- _Task instructions_
Skipping all pictures, print exactly the lines below from the one with "Select Downloads in the Favorites sidebar" through the final line.

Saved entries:
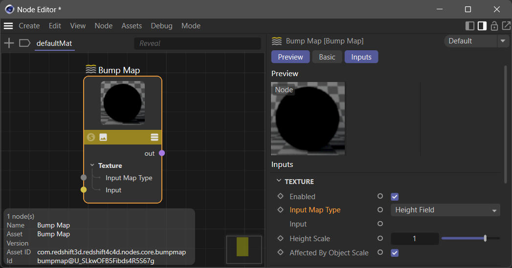Click the Preview tab button
This screenshot has height=268, width=512.
click(290, 57)
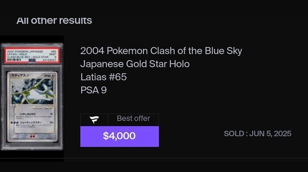Click the Fanatics Collect logo icon
308x172 pixels.
pyautogui.click(x=94, y=119)
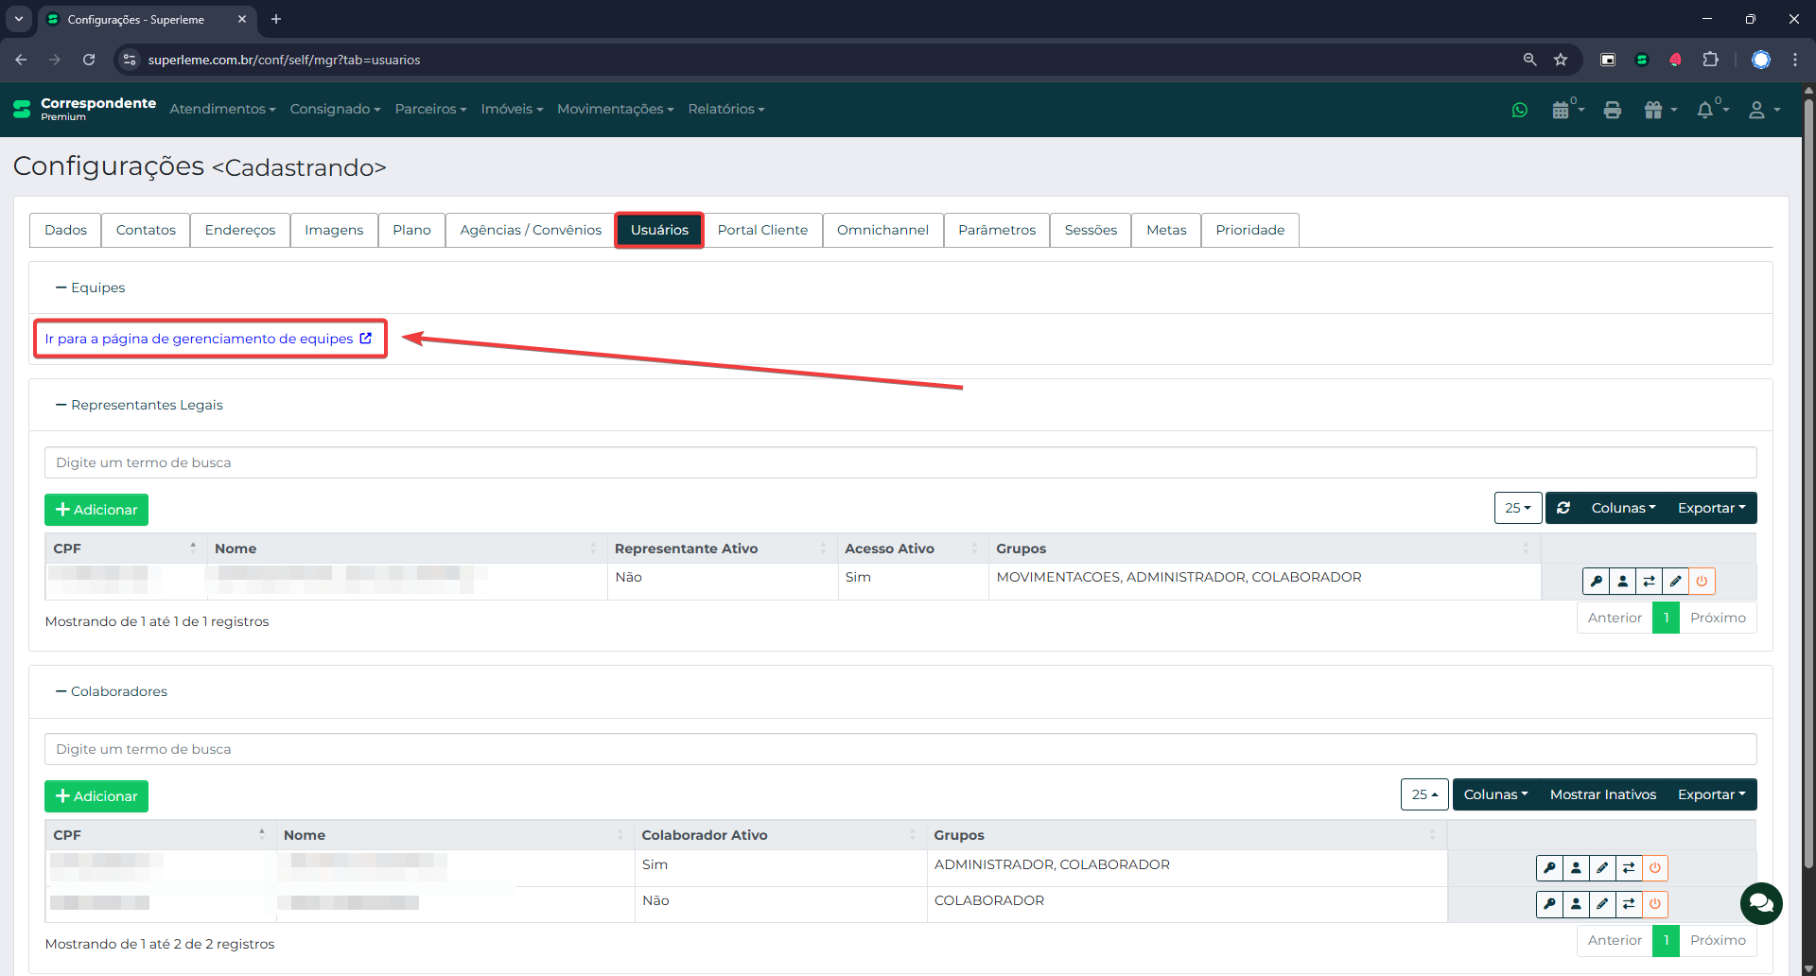Toggle Mostrar Inativos in Colaboradores
Viewport: 1816px width, 976px height.
(x=1602, y=794)
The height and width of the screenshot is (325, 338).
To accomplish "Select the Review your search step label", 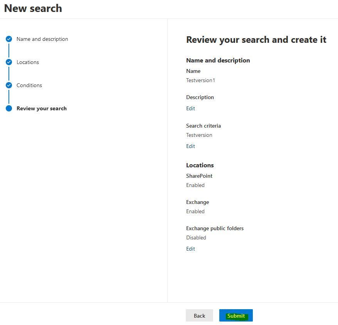I will click(42, 108).
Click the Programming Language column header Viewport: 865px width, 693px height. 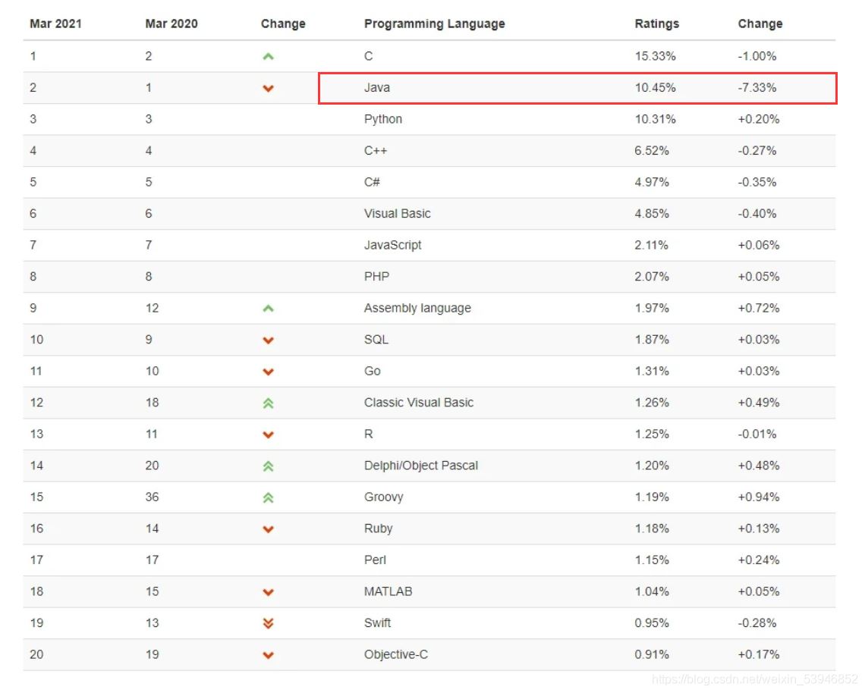(x=434, y=24)
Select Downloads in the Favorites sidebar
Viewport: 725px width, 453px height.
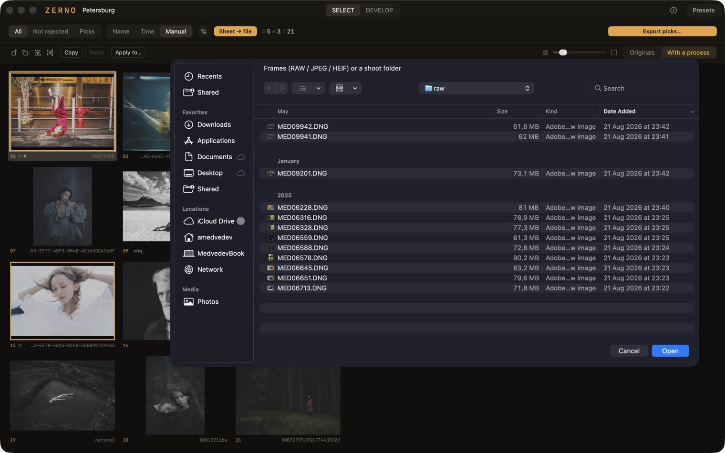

- _Output below_
Select Downloads in the Favorites sidebar
Viewport: 725px width, 453px height.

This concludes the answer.